David Hendrix, Department of Biochemistry and Biophysics, School of Electrical Engineering and Computer Science, Oregon State University, USA
The Long-read Genome Assembly of Hop (Humulus lupulus) Uncovers the Pseudoautosomal Region and other Genomic Features
David Hendrix is a computational biologist at Oregon State University, where he holds the rank of Associate Professor. Dr. Hendrix began his academic pursuits majoring in physics and applied mathematics at Georgia Tech. He graduated with highest honors and went on to get a PhD at the University of California at Berkeley in physics. He also held postdoctoral positions in Berkeley and MIT studying computational genomics. Dr Hendrix’s research includes a broad range of computational approaches to investigate questions concerning genomics and gene regulatory systems. The Hendrix lab seeks to use computational biology and bioinformatics to uncover new mechanisms of gene regulation, as well as validate known mechanisms in new biological situations. Our lab created and maintains hopbase.org, a web-accessible resource for hop genomics.

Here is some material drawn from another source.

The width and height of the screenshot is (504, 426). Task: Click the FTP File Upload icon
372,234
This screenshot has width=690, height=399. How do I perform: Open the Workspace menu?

Ludger Wessjohann, Chair Bioorganic Chemistry, Leibniz Institute of Plant Biochemistry, Germany
Combating hops downy mildew based on combined knowledge from metabolomics, genomics and phenotypization
Professor Wessjohann studied chemistry in Hamburg (Germany) and Southampton (UK), and obtained his PhD with Prof. de Meijere from Hamburg University after a sandwich PhD-study in Oslo (Norway, Prof. Skattebøl). He then worked as lecturer and project leader in Brazil before starting a Feodor-Lynen postdoctoral fellowship (Alexander v. Humboldt foundation) with Prof. Wender, Stanford University (USA). During his habilitation at LMU Munich (mentor Prof. Steglich) he accepted the offer for a full professorship of bioorganic chemistry at the Vrije Universiteit Amsterdam (NL) in 1998. Since 2000 he is Director of the department of bioorganic chemistry of the Leibniz Institute of Plant Biochemistry (IPB) in Halle, at which he served as managing director from 2010-2017. In parallel, he holds the chair of natural product chemistry at Martin-Luther-University Halle-Wittenberg. He is an expert in the chemistry of natural products and their applications. His research covers the analytical chemistry of plants, higher fungi and associated microorganisms foremost on the metabolome level, studying phylogenetic, environmental and bioactivity relationships. Data are evaluated by commercial and proprietory algorithms and informatics tools. Isolation of relevant bioactive constituents is followed by chemical and biological characterization, synthesis and derivatization. The knowledge generated is channelled into applications, e.g. for new drug leads, flavors, or plant protectants. The group features top end infrastructure and expertise in plant biochemistry, phytochemistry, metabolomics, food and medicinal chemistry, chemoinformatics, biotransformations and chemical synthesis.
Professor Wessjohann will present key findings of a joint project with University Halle, and Hopsteiner represented by his former PhD student Dr. Alexander Feiner.